Individuals who have regular contact with chemical carcinogens are more at risk of developing the skin condition. As are those individuals who smoke, and are suffering from a lowered immune system due to a previous illness. Patients of trauma such as accidents, as well as organ transplantation, are both more vulnerable to developing Keratoacanthoma. Frequent users of tanning beds and those individuals who have naturally fair skin, again face a higher risk.
How can keratoacanthoma be prevented?
Since frequent exposure to the sun is the most common cause of Keratoacanthoma, prevention involves protecting the skin from sun damage. This can be done by staying out of the sun, especially when the sun’s radiation is strongest at midday, applying a heavy sunscreen with an SPF of 30 or more, and wearing full-sleeved clothing while outdoors. Artificial ultraviolet radiation, such as that used in tanning beds, should also be avoided.

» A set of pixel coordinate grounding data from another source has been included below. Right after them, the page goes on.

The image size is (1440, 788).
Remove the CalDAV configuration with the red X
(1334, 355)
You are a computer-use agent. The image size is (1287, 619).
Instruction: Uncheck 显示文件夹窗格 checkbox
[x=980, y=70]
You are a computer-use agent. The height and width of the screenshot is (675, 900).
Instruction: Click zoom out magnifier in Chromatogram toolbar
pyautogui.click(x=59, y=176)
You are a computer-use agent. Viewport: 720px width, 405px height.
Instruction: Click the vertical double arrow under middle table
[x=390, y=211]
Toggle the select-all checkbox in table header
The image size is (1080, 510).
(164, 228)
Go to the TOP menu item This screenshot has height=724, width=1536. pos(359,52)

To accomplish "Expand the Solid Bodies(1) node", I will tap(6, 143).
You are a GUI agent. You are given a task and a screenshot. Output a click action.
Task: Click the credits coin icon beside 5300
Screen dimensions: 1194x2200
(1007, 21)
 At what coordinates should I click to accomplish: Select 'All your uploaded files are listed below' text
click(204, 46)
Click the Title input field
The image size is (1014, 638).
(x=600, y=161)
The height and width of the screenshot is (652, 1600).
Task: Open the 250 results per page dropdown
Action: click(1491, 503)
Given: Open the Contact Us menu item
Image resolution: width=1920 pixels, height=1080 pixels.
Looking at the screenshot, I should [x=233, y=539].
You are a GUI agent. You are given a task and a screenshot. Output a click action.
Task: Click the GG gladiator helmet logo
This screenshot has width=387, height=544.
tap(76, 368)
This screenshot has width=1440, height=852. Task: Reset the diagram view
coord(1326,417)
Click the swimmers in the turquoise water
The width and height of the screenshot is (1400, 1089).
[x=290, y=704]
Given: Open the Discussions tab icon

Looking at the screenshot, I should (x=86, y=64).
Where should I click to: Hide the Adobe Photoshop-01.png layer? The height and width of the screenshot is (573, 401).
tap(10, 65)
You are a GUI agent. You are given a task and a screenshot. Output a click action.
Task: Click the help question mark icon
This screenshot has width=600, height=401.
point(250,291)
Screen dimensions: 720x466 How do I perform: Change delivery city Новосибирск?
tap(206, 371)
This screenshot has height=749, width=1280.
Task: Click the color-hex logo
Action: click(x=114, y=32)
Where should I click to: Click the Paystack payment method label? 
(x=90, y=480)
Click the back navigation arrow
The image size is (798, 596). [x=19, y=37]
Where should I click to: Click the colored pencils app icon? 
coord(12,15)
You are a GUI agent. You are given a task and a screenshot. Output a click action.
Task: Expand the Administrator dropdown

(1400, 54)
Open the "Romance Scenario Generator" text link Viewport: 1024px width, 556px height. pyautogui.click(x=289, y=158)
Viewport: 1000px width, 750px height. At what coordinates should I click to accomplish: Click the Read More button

The individuals who develop Keratoacanthoma once, are at high risk of the skin condition reoccurring. If a family member has suffered from Kerantoacanthoma, it increases the individual’s risk of developing the neoplasm. The high-risk group should be taught to examine their skin on a regular basis for new moles, colored patches on the skin, or any unusual bumps. Not all bumps may be a reason for concern, but it is better to be sure by showing it to a dermatologist.
The sooner that a skin lesion is spotted, the faster it can be brought to the attention of a dermatologist for diagnosis and treatment. By ignoring a skin condition many individuals have ended up with severe complications which could have been easily avoided by early detection and treatment. Given the increasing numbers of skin cancer being reported worldwide, a bit of precaution is advisable.
Diagnosis and treatment of keratoacanthoma
Keratoacanthomas can spontaneously heal after a period of time. However, since the skin lesions closely resemble Squamous Cell Carcinoma, a dermatologist will recommend getting the lesion diagnosed. Only a biopsy of the tissue will reveal for certain if it is a Keratoacanthoma or Squamous Cell Carcinoma. This is how the diagnosis is confirmed.
Removal of the skin lesion is considered a full cure of Keratoacanthoma. In case the individual goes in for a biopsy, the skin lesion is entirely removed and treatment is considered complete. The skin lesion may be removed by one of these three methods – cryotherapy, excision, and curettage or cautery. The dermatologist must ensure that none of the affected tissue is left behind during the removal procedure.
The prognosis for Keratoacanthoma is excellent post-surgery. However, treatment does leave a scar on the skin once it is healed. There is less than a 20% chance of a Keratoacanthoma spreading to another location.
Most individuals will not have a second skin lesion, but in rare cases, multiple skin lesions have also been recorded. Multiple Keratoacanthomas are often a symptom of another underlying illness and must be shown to a health care provider.